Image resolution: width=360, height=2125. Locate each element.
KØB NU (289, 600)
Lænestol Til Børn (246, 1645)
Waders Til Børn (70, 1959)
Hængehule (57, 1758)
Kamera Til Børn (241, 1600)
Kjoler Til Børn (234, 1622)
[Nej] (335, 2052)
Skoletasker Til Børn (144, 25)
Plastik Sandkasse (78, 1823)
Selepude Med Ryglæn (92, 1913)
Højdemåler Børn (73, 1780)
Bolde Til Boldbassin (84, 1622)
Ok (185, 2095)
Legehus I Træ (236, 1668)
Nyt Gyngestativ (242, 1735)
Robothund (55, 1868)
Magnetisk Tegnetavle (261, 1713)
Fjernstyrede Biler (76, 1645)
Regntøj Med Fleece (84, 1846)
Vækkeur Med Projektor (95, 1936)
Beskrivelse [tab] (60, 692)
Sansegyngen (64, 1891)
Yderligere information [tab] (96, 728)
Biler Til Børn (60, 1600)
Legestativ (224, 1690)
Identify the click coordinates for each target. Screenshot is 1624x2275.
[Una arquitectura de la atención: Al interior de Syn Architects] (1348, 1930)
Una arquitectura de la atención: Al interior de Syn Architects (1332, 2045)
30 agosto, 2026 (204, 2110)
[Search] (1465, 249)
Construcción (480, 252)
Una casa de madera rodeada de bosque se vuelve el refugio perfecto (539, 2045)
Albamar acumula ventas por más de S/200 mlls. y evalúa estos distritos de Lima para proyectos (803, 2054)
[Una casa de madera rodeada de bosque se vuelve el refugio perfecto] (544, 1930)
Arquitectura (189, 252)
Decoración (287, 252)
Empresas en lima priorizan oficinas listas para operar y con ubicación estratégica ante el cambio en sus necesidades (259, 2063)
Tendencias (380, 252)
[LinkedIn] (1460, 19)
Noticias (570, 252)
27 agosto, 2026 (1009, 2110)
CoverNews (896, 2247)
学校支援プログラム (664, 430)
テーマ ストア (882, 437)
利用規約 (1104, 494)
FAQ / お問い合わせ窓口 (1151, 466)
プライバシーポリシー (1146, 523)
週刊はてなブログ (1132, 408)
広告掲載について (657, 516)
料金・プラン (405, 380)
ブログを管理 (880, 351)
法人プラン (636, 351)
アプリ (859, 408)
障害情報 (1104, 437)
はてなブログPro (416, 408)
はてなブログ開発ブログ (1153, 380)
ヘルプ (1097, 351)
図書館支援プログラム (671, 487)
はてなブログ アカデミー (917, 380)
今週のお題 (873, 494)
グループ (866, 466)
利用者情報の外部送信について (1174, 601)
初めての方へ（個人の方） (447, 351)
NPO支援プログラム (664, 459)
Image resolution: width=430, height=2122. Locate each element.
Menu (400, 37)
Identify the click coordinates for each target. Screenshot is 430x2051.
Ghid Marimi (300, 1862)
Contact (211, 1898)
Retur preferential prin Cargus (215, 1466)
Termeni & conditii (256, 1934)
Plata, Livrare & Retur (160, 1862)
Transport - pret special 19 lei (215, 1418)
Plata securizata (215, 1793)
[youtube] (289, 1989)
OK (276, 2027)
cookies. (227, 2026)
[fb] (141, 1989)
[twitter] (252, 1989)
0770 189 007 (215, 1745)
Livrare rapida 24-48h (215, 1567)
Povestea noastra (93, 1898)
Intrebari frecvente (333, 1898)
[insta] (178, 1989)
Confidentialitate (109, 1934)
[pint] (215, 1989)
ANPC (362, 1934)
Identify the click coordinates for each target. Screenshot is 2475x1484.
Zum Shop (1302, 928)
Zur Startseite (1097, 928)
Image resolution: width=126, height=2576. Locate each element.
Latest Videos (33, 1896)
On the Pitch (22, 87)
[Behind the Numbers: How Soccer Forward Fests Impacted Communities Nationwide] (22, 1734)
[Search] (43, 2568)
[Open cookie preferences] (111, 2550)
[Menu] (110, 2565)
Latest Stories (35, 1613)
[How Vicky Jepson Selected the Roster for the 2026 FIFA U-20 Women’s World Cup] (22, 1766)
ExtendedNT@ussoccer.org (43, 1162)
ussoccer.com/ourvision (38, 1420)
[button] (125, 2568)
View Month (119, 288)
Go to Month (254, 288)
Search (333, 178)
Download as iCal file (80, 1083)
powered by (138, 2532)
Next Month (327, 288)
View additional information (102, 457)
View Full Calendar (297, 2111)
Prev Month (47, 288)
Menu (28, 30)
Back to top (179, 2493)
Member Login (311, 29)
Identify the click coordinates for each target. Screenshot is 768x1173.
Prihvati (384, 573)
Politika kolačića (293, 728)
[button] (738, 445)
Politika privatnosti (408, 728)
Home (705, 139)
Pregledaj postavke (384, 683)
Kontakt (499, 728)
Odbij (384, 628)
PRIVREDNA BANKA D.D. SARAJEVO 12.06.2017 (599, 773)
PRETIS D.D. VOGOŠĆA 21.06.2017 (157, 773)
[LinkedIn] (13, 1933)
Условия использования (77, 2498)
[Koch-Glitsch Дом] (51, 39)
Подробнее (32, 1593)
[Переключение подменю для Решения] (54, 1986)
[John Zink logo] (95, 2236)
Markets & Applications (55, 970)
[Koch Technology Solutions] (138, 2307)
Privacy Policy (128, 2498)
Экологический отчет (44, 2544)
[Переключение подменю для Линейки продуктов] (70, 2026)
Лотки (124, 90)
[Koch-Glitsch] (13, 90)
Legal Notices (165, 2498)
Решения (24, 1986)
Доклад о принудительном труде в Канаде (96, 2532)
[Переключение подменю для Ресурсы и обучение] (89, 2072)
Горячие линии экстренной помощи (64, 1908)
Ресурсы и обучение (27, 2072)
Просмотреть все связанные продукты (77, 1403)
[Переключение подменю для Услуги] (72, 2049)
_ _ _ _ _
# What needs to be done
So that nothing is lost, please repeat all of the entries exactly.

# Response for this exercise
Image resolution: width=360, height=2125. Locate each element.
KØB NU (289, 600)
Lænestol Til Børn (246, 1645)
Waders Til Børn (70, 1959)
Hængehule (57, 1758)
Kamera Til Børn (241, 1600)
Kjoler Til Børn (234, 1622)
[Nej] (335, 2052)
Skoletasker Til Børn (144, 25)
Plastik Sandkasse (78, 1823)
Selepude Med Ryglæn (92, 1913)
Højdemåler Børn (73, 1780)
Bolde Til Boldbassin (84, 1622)
Ok (185, 2095)
Legehus I Træ (236, 1668)
Nyt Gyngestativ (242, 1735)
Robothund (55, 1868)
Magnetisk Tegnetavle (261, 1713)
Fjernstyrede Biler (76, 1645)
Regntøj Med Fleece (84, 1846)
Vækkeur Med Projektor (95, 1936)
Beskrivelse [tab] (60, 692)
Sansegyngen (64, 1891)
Yderligere information [tab] (96, 728)
Biler Til Børn (60, 1600)
Legestativ (224, 1690)
Identify the click coordinates for each target. Screenshot is 1624x2275.
[Una arquitectura de la atención: Al interior de Syn Architects] (1348, 1930)
Una arquitectura de la atención: Al interior de Syn Architects (1332, 2045)
30 agosto, 2026 (204, 2110)
[Search] (1465, 249)
Construcción (480, 252)
Una casa de madera rodeada de bosque se vuelve el refugio perfecto (539, 2045)
Albamar acumula ventas por más de S/200 mlls. y evalúa estos distritos de Lima para proyectos (803, 2054)
[Una casa de madera rodeada de bosque se vuelve el refugio perfecto] (544, 1930)
Arquitectura (189, 252)
Decoración (287, 252)
Empresas en lima priorizan oficinas listas para operar y con ubicación estratégica ante el cambio en sus necesidades (259, 2063)
Tendencias (380, 252)
[LinkedIn] (1460, 19)
Noticias (570, 252)
27 agosto, 2026 (1009, 2110)
CoverNews (896, 2247)
学校支援プログラム (664, 430)
テーマ ストア (882, 437)
利用規約 (1104, 494)
FAQ / お問い合わせ窓口 (1151, 466)
プライバシーポリシー (1146, 523)
週刊はてなブログ (1132, 408)
広告掲載について (657, 516)
料金・プラン (405, 380)
ブログを管理 (880, 351)
法人プラン (636, 351)
アプリ (859, 408)
障害情報 (1104, 437)
はてなブログPro (416, 408)
はてなブログ開発ブログ (1153, 380)
ヘルプ (1097, 351)
図書館支援プログラム (671, 487)
はてなブログ アカデミー (917, 380)
今週のお題 (873, 494)
グループ (866, 466)
利用者情報の外部送信について (1174, 601)
初めての方へ（個人の方） (447, 351)
NPO支援プログラム (664, 459)
Image resolution: width=430, height=2122. Locate each element.
Menu (400, 37)
Identify the click coordinates for each target. Screenshot is 430x2051.
Ghid Marimi (300, 1862)
Contact (211, 1898)
Retur preferential prin Cargus (215, 1466)
Termeni & conditii (256, 1934)
Plata, Livrare & Retur (160, 1862)
Transport - pret special 19 lei (215, 1418)
Plata securizata (215, 1793)
[youtube] (289, 1989)
OK (276, 2027)
cookies. (227, 2026)
[fb] (141, 1989)
[twitter] (252, 1989)
0770 189 007 (215, 1745)
Livrare rapida 24-48h (215, 1567)
Povestea noastra (93, 1898)
Intrebari frecvente (333, 1898)
[insta] (178, 1989)
Confidentialitate (109, 1934)
[pint] (215, 1989)
ANPC (362, 1934)
Identify the click coordinates for each target. Screenshot is 2475x1484.
Zum Shop (1302, 928)
Zur Startseite (1097, 928)
Image resolution: width=126, height=2576. Locate each element.
Latest Videos (33, 1896)
On the Pitch (22, 87)
[Behind the Numbers: How Soccer Forward Fests Impacted Communities Nationwide] (22, 1734)
[Search] (43, 2568)
[Open cookie preferences] (111, 2550)
[Menu] (110, 2565)
Latest Stories (35, 1613)
[How Vicky Jepson Selected the Roster for the 2026 FIFA U-20 Women’s World Cup] (22, 1766)
ExtendedNT@ussoccer.org (43, 1162)
ussoccer.com/ourvision (38, 1420)
[button] (125, 2568)
View Month (119, 288)
Go to Month (254, 288)
Search (333, 178)
Download as iCal file (80, 1083)
powered by (138, 2532)
Next Month (327, 288)
View additional information (102, 457)
View Full Calendar (297, 2111)
Prev Month (47, 288)
Menu (28, 30)
Back to top (179, 2493)
Member Login (311, 29)
Identify the click coordinates for each target. Screenshot is 768x1173.
Prihvati (384, 573)
Politika kolačića (293, 728)
[button] (738, 445)
Politika privatnosti (408, 728)
Home (705, 139)
Pregledaj postavke (384, 683)
Kontakt (499, 728)
Odbij (384, 628)
PRIVREDNA BANKA D.D. SARAJEVO 12.06.2017 (599, 773)
PRETIS D.D. VOGOŠĆA 21.06.2017 (157, 773)
[LinkedIn] (13, 1933)
Условия использования (77, 2498)
[Koch-Glitsch Дом] (51, 39)
Подробнее (32, 1593)
[Переключение подменю для Решения] (54, 1986)
[John Zink logo] (95, 2236)
Markets & Applications (55, 970)
[Koch Technology Solutions] (138, 2307)
Privacy Policy (128, 2498)
Экологический отчет (44, 2544)
[Переключение подменю для Линейки продуктов] (70, 2026)
Лотки (124, 90)
[Koch-Glitsch] (13, 90)
Legal Notices (165, 2498)
Решения (24, 1986)
Доклад о принудительном труде в Канаде (96, 2532)
[Переключение подменю для Ресурсы и обучение] (89, 2072)
Горячие линии экстренной помощи (64, 1908)
Ресурсы и обучение (27, 2072)
Просмотреть все связанные продукты (77, 1403)
[Переключение подменю для Услуги] (72, 2049)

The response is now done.